== TEXT SECTION

Aside from cell adhesion or cytoskeleton organization, LUSC demonstrates higher regulation of p53 signaling in both KEGG and Reactome analyses. It is known that TP53 mutation is more common in LUSC than in LUAD [51–53], and that such mutation may predominantly be a non-truncated mutation in LUSC leading to higher expression levels of genes involved in the p53 regulation pathway . Moreover, P53 mutations often lose their tumor suppression function while gaining oncogenic abilities, leading to increased cell growth and proliferation compared to LUAD .
The most prominent pathway associated with LUAD, compared to LUSC, is platelet degranulation and exocytosis (Table 4, Table 5). Interestingly, lung cancer is the most common malignancy to coexist with venous thromboembolism, especially pulmonary embolism . LUAD, in particular, has been shown to be an independent risk factor for pulmonary embolism even among lung cancers [57, 58]. One of the top downregulated clusters also show circulatory system regulation (Supplementary Table S6). Because platelet granulation directly causes thrombus formation, the differential enrichment of platelet granulation pathway can therefore help explain a more active and a more common hypercoagulation and thrombotic process in LUAD compared to LUSC . In addition, platelets have been implicated in both the innate and the adaptive immune systems; platelet degranulation can modulate innate immunity via the release of cytokine, and platelet-leukocyte interactions can lead to leukocyte recruitment and activation in cancer . In fact, CD63, one of the genes in the platelet degranulation pathway (Supplementary Tables S3 and S6), is directly involved in leukocyte recruitment through endothelial P-selectin . LUSC has been associated with a relatively more suppressed immune response, implying a more active immune response in LUAD, which supports our result [55, 62]. The other top enriched LUAD pathways include tyrosine kinase signaling pathways and protein translation, which are known pathogenic pathways in cancers [63–66].

====
== PROVIDED RECORDS

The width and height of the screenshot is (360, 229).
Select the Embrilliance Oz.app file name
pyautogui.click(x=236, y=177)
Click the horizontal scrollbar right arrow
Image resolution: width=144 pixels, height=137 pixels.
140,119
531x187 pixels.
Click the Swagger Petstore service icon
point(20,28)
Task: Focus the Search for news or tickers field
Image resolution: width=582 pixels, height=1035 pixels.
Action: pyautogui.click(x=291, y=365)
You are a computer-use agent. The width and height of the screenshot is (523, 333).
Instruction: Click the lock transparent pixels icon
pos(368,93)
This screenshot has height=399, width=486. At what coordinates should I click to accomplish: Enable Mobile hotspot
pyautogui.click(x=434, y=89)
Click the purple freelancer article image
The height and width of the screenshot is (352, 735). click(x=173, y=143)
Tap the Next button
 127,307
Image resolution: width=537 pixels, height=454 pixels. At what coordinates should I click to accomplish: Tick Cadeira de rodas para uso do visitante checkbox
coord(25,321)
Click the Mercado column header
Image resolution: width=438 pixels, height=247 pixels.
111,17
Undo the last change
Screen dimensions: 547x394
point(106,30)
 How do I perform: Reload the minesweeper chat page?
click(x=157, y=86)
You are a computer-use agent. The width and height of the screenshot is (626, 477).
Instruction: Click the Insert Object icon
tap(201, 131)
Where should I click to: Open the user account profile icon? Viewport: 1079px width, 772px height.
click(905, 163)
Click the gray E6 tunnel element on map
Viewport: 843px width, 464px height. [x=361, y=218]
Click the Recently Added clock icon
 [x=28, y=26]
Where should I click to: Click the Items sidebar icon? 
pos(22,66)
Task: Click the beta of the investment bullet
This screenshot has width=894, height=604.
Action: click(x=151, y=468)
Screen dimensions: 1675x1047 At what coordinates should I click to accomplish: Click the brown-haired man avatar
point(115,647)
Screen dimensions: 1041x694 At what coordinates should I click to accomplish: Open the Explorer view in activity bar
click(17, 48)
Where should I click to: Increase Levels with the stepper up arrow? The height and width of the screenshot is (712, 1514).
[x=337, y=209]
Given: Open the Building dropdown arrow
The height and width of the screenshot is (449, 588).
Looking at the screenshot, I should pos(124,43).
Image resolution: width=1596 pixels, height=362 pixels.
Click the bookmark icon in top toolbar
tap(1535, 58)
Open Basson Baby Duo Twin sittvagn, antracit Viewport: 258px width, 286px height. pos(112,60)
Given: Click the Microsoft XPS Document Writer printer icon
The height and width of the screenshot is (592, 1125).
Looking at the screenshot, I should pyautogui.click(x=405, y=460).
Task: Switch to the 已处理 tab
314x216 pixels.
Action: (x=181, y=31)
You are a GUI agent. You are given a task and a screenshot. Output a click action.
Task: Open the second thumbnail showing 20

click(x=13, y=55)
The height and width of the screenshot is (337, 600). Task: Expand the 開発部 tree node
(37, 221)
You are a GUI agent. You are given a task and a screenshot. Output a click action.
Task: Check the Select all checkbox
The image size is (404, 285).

====

### YOUR TASKS
1 > Quote the lung cancer pathway text word for word, starting at "Aside from cell" and ending at "compared to LUAD .".
2 > Check each statement against the lung cancer pathway text and mark it yes or no, quoting the words that decide it. (a) TP53 mutation occurs more often in LUSC than in LUAD. (b) p53 signaling is the most prominent pathway associated with LUAD compared to LUSC. (c) CD63 takes part in leukocyte recruitment through endothelial P-selectin.
3 > Please proceed with the lung cancer pathway text, picking up after its final sentence.

### ANSWERS BY ITEM NUMBER
1 >
Aside from cell adhesion or cytoskeleton organization, LUSC demonstrates higher regulation of p53 signaling in both KEGG and Reactome analyses. It is known that TP53 mutation is more common in LUSC than in LUAD [51–53], and that such mutation may predominantly be a non-truncated mutation in LUSC leading to higher expression levels of genes involved in the p53 regulation pathway . Moreover, P53 mutations often lose their tumor suppression function while gaining oncogenic abilities, leading to increased cell growth and proliferation compared to LUAD .

2 >
(a) Yes: "It is known that TP53 mutation is more common in LUSC than in LUAD"
(b) No: "The most prominent pathway associated with LUAD, compared to LUSC, is platelet degranulation and exocytosis"
(c) Yes: "CD63, one of the genes in the platelet degranulation pathway (Supplementary Tables S3 and S6), is directly involved in leukocyte recruitment through endothelial P-selectin"

3 >
There are several limitations of this study. One of them is that this study does not take into account the RNA expression fold changes, which some groups have used to rank differentially expressed genes [67, 68]. Also, although this study aims to minimize the discovery of false positive biomarkers by overlapping different feature selection methods, the proposed biomarker candidates in this study still lack experimental verification. Nevertheless, these results may shed light into the biological differences between LUAD and LUSC, as well as aid the discovery of better diagnosis and treatment for each [63, 69].
In conclusion, we designed and implemented a workflow of overlapping five different feature selection methods to perform cancer classification, identify novel biomarkers, and study biological differences in NSCLC. We identified ARHGAP12, ARHGEF38, ELFN2, NECTIN1, and REPS1 as novel biomarkers, along with 12 other biomarker candidates. We also provided insight into potential explanations for different clinical findings and biological characteristics between LUSC and LUAD through pathway analysis. Further validation studies of these biomarkers and biological mechanisms are therefore warranted.